PARIS (Reuters) - Les mots ont changé. L'attitude, si peu.

S'il a marqué un moment important de l'histoire du cyclisme, le premier volet des aveux de dopage de Lance Armstrong a laissé jeudi trop de questions sans réponse.

Aussi froidement qu'il a menti pendant plus d'une décennie, l'Américain a finalement reconnu ce que tout le monde savait au moins depuis quelques mois.

D'un simple 'oui', ponctué du regard toujours aussi glacial d'un homme qui après avoir tout gagné se bat désormais pour ne pas tout perdre, Lance Armstrong a reconnu s'être dopé pour remporter ses sept titres sur le Tour de France.

Il l'a reconnu, le survivant du cancer qui domine le monde du cyclisme était "un mythe", un "grand mensonge répété de nombreuses fois".

A ceux qu'il a blessés, Armstrong, qui a reconnu avoir été un "tyran", a offert des excuses. Sans plus.

L'ensemble a grandement manqué de passion -peut-être réservée au second volet diffusé vendredi- et de conviction.

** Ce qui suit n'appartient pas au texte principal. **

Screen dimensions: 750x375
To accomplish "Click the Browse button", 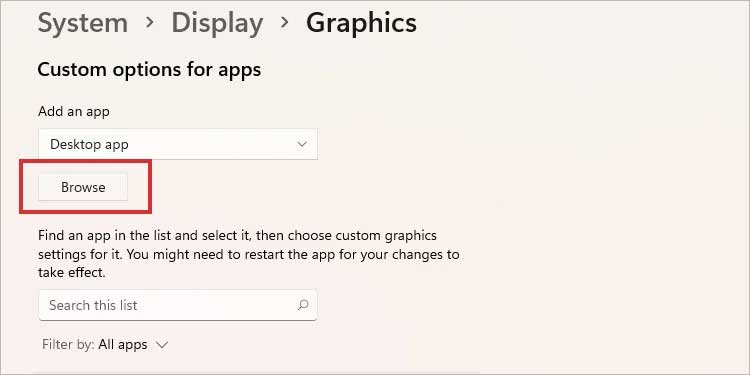I will (x=83, y=187).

Comme si Armstrong, dopé pendant des années à l'EPO, la testostérone et aidé par d'innombrables transfusions sanguines, regrettait plus d'avoir été confondu que d'avoir fauté.

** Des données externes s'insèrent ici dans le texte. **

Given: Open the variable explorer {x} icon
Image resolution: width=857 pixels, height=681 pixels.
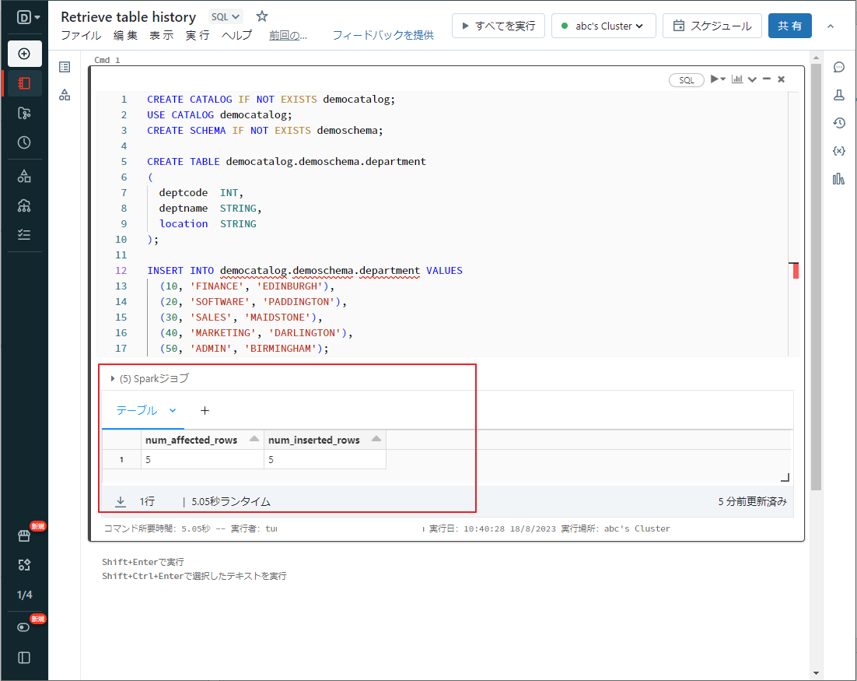Looking at the screenshot, I should [x=838, y=151].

Sa plus grande erreur finalement? Etre revenu en 2009, déclenchant probablement les aveux de Floyd Landis, l'homme par qui tout est arrivé.

"Nous ne serions pas assis ici, sinon", a-t-il reconnu lors de son face-à-face avec Oprah Winfrey, dans une triste chambre d'hôtel d'Austin, au Texas.

Qu'a reconnu Armstrong, au juste?

Qu'il s'est dopé, sans même entrer des les détails. Et seulement jusqu'en 2005, essayant de faire croire qu'il a terminé, à 38 ans, troisième du Tour de France 2009 sans tricher.

Qu'il était un petit tyran, pas au point d'avoir pouvoir d'embauche et de licenciement au sein d'une équipe dont il était le leader indiscuté et en partie propriétaire.

"LA VICTOIRE À TOUT PRIX"

Rien en revanche sur les complicités présumées dont il aurait bénéficié de la part de l'Union cycliste internationale (UCI) notamment.

"Il n'y a jamais eu de contrôle positif (sur le Tour de Suisse 2001). L'UCI n'a rien couvert", a-t-il assuré.

Rien non plus sur le Dr Michele Ferrari, tête pensante du programme antidopage de l'US Postal puis de la Discovery Channel. "Un mec bien", selon Armstrong.

Emma O'Reilly, une soigneuse qui a témoigné contre lui, n'a pas eu droit aux mêmes égards lors d'un entretien au cours duquel Armstrong n'a jamais tremblé.

O'Reilly a été "renversée" au passage, traînée en justice.

"Pour être honnête Oprah, on a traîné en justice tant de gens... Je ne suis pas certain que ce soit le cas (pour O'Reilly)", a-t-il osé, sourire à l'appui.

Ironique ou non, Armstrong a expliqué qu'à l'époque il n'avait pas l'impression de tricher.

"J'ai regardé la définition de tricher dans le dictionnaire", a-t-il avancé, sans rire cette fois, concluant que cette définition ne s'appliquait pas à lui.

Puisque tout le monde le faisait. Christophe Bassons, contraint de quitter le Tour 1999 pour avoir émis quelques doutes sur les performances d'Armstrong, appréciera.

Cynique jusqu'au bout, Armstrong a même abattu la carte cancer pour se justifier.

"Après avoir vaincu le cancer, j'ai développé cette mentalité de la victoire à tout prix", a-t-il expliqué.

Il le dit lui-même toutefois: "Je ne suis pas le mec le plus crédible du monde".

Le cancer, ses enfants, notamment, devraient dominer le second volet du Lance/Oprah show, samedi à partir de 02h00 GMT. Comme lors de la première partie, Armstrong essaiera d'être le metteur en scène de sa propre déchéance.